Thousands of people have seen Mormon missionaries in Africa—at least as represented on a Broadway stage. Only a few hundred actually know what it’s like to be a Mormon missionary in Africa. They’ve been there and done that.
Elder Price in The Book of Mormon musical proclaims “A Mormon just believes.”
Elder Price in Heart of Africa says to his Congolese companion: “I don’t have a clue what Jesus looks like. I think his skin was closer to your color than mine.” His Congolese companion, Elder Kando, has spent years as a revolutionary, but is nothing like the war lord Parker and Stone have scripted in their Book of Mormon satire. Kando is trying to understand his new religion. He has been trained to hate whites and all emblems of colonialism. Elder Price is his first Anglo companion. As for Price, he is a new missionary, fresh from a farm in Marley, Idaho. Together, these missionaries will confront their cultural differences, and the realities of the Congo—including poverty, malaria, and polio. They will have to answer Rodney King’s famous question, “Can’t we all just get along?” There will be no catchy tunes repeating “Hello” or “Spooky Mormon Hell Dream.” Instead, the songs will be those which Congolese revolutionaries sing today, in a dialect called Lingala, as well as street music from African musicians. This is a film about Mormons, but intended for all.
Few people, Mormon and non-Mormon, are aware that there has been an African American presence in the LDS Church from its earliest days, that the vanguard company of Mormon pioneers included three “colored servants” (slaves), and that subsequent pioneer companies included both freeborn Blacks (such as Jane Manning and Isaac James) and enslaved Blacks, such as Biddy Smith Mason and Elizabeth Flake.

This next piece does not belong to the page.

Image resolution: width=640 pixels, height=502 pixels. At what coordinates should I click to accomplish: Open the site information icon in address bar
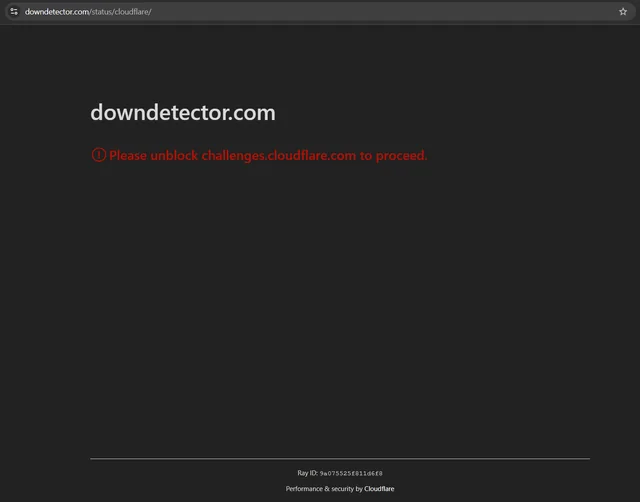click(x=14, y=11)
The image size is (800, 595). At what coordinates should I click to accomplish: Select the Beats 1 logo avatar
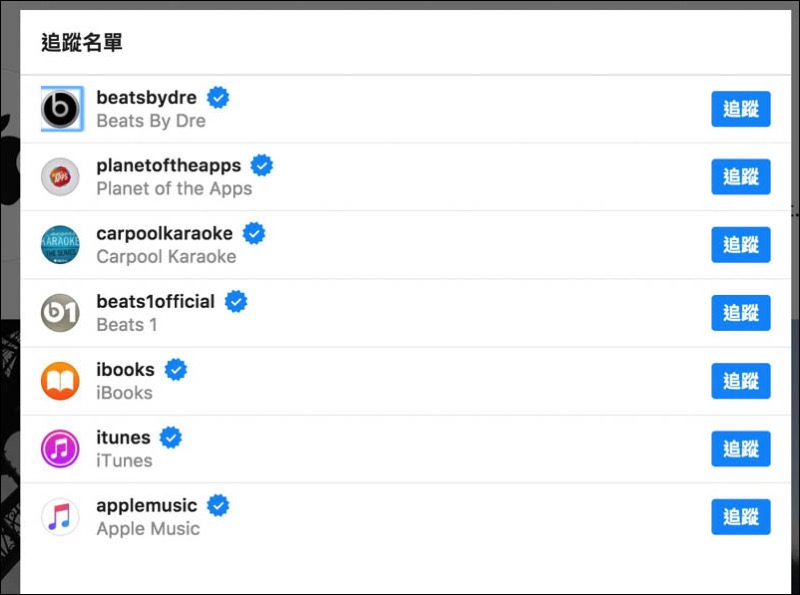click(x=60, y=313)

This documentary talks about that little-known legacy, and confronts the hard issues which surfaced in the most turbulent years of the Civil Rights Movement, when the Church continued to restrict its priesthood from those of African descent (a policy put into place in 1852). It discusses the context for that restriction, and how it was finally lifted. It also addresses the challenges of modern Black Mormon pioneers.